The Case of the Comfort Care Concerns
Phil is a 63-year-old man who is admitted to the inpatient oncology unit for severe pain resulting from metastatic small cell lung cancer. His wife and two daughters are at his bedside. Earlier in the day, the medical oncologist discussed additional treatment options or hospice care. Phil decided on comfort care with the hope of getting his pain managed and going home on hospice.
Jenni is the oncology nurse assigned to care for Phil and his family. The family becomes emotionally distraught as Phil’s condition begins to deteriorate and asks Jenni what can be done to help relieve his suffering. One of the daughters angrily says, “Doesn’t anyone here know how to care for someone who is dying?”
What Would You Do?
When a patient is actively dying, nurses’ attention may also acutely focus on the family’s emotional needs. Oncology nurses can help family members understand the difference between actual suffering and what is a natural part of the dying process. For example, a patient’s family may be concerned that the patient is not getting enough fluids. The nurse can explain how hydration by mouth or IV can lead to fluid overload and make it more difficult for the patient to breathe. By providing the family with methods for keeping the mouth moist, the nurse empowers them to aid in the care of their loved one (http://journals.lww.com/jhpn/Pages/articleviewer.aspx?year=2013&issue=05000&article=00005&type=Fulltext).

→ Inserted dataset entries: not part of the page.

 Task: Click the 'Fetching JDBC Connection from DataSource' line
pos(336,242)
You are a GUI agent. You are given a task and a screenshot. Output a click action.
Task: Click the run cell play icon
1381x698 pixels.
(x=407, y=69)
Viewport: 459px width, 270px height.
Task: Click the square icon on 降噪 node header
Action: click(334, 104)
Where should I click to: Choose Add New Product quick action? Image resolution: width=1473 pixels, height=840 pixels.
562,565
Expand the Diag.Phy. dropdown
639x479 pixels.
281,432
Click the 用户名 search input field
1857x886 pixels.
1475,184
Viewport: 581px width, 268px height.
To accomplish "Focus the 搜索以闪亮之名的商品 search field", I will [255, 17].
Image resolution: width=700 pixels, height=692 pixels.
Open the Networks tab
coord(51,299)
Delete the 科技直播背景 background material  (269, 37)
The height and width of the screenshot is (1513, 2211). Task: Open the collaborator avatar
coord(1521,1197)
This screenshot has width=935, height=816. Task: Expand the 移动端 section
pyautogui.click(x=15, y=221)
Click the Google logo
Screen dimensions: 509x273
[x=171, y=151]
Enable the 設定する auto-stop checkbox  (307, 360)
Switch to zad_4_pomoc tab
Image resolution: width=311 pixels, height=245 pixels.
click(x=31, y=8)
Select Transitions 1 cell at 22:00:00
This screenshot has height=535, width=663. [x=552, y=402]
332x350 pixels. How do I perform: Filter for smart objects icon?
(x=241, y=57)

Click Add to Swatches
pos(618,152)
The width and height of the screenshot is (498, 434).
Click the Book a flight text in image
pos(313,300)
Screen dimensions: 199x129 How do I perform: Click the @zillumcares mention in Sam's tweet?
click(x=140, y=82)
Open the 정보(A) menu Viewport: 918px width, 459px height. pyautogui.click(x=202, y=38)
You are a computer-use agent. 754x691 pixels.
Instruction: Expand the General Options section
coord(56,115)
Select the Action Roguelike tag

CARES, an acronym-organized tool, can help nurses identify and address some of the most common needs patients have as they approach death: comfort, airway, restlessness, emotional support, and self-care (http://journals.lww.com/jhpn/Pages/articleviewer.aspx?year=2013&issue=05000&article=00005&type=Fulltext). The evidence-based CARES tool explains the physiologic changes associated with dying, details specific interventions to address patients’ needs, and presents self-care strategies for managing grief.
Using the CARES Tool
Jenni uses the CARES acronym to detail how Phil’s needs will be addressed and gives the family some simple methods for providing comfort care. She explains how pain medications work and how they will be given to provide comfort. She tells the family to watch for any twitching in Phil’s arms or legs, an indication that pain medications may need to be changed. She actively involves them in his care. Jenni also teaches the family how to moisten Phil’s mouth and explains the decreased need for hydration and food as the body begins to shut down.
The CARES tool helps Jenni further educate the family on what to expect during the dying process, what the nurses will do to address Phil’s needs, and, importantly, what the family can do to provide comfort for their loved one and for themselves.
Resources, including the CARES tool, can be downloaded from the City of Hope website (http://www.cityofhope.org/education/health-professional-education/cares-supportive-care-medicine/supportive-care-clinical-programs/cares-program). The CARES tool has three versions: healthcare providers, supportive care staff, and family and friends of the dying. The Final Journey booklet can be given to a family to help guide them in understanding the unique needs of the dying and how they can help promote a peaceful experience for their loved and themselves.